For much of the first two-thirds, Freyne adopts a thoughtful, moody tone, relegating the expected zombie-related bloodlettings to quick flashbacks that fill in the characters' stories. The allegorical central subject matter is different from what one might expect from a zombie movie and encompasses themes of guilt and cultural repression. (The movie probably plays differently in Ireland, where memories of The Troubles linger, than elsewhere.) There's almost too much going on for a 90-minute film to effectively present, especially when Freyne seemingly wants the final half-hour to fall more in line with a traditional zombie story - action and violence with a few jump-scares and a dollop of nihilism.
Senan's narrative is the best developed of what The Cured has to offer. Sam Keeley portrays the character as the shell of a man, someone who lives daily with what he did and often seems a step away from suicide. He is on a quest for redemption but can't escape the images that play and replay in his mind.
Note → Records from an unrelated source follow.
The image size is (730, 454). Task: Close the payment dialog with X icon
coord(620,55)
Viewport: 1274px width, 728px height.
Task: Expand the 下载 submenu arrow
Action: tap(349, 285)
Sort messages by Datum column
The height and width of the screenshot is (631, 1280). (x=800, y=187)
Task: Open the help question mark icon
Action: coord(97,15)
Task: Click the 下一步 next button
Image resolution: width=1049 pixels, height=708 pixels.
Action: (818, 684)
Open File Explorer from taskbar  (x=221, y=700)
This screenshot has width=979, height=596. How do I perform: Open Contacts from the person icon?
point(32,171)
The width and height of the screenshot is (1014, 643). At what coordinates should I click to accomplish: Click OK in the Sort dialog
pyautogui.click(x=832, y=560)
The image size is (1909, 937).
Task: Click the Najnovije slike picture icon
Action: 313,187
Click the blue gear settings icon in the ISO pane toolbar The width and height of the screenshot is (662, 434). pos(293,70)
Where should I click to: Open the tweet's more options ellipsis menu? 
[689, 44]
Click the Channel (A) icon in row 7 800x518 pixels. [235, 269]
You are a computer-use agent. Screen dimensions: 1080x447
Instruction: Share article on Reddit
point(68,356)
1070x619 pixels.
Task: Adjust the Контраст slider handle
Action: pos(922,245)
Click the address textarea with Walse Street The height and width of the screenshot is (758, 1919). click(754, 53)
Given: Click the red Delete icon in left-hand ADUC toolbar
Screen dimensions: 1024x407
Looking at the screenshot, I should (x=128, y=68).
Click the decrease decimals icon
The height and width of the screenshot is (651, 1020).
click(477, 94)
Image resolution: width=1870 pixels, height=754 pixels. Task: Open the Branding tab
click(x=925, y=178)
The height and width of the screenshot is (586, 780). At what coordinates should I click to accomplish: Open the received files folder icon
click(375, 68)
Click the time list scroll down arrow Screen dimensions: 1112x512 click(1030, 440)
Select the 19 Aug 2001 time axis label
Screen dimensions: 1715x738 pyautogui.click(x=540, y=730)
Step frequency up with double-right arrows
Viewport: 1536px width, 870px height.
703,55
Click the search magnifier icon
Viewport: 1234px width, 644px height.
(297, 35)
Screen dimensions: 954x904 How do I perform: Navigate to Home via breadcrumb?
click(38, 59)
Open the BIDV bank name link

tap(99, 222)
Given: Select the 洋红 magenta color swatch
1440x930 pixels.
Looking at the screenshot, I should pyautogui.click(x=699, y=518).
Although Conor is equally as interesting for different reasons - he's a more hardened (and hardy) soul who has distanced himself from his misdeeds by perceiving them as the actions of someone else - but the screenplay rushes through many of his scenes and his political-turned-terrorist movement evolves too quickly. Likewise, the arc of Dr. Lyons, who is desperate to make the cure 100% effective, is poorly integrated into the overall story.
The Cured suffers from a common marketing problem that afflicts many horror-cross-something hybrids: it's at times too slow and existential for pure blood and gore lovers and too grotesque for those with a penchant for offbeat, idea-based allegories. And, as one might expect considering the subject matter, there's not a lot of fun to be had here. The Cured starts out dark and only gets darker. It explores not only the horrors that twist Senan's conscience but the way in which society reacts to an influx of mass murderers who have been "rehabilitated." Beyond that, it also touches on the question of whether the government has the right to euthanize hundreds of thousands of victims who resist the cure.
The Cured's bleakness amplifies its strengths because Freyne wants us to extend the circumstances of his well-defined fictional world to the schisms and bogeymen that haunt our reality. The movie is sufficiently disturbing to leave a lasting impression - one that gets stronger as we pinpoint various real-world analogs. The Cured is flawed but it's easier to forgive the problems associated with an ambitious vision than something interested only in providing an evening's distraction.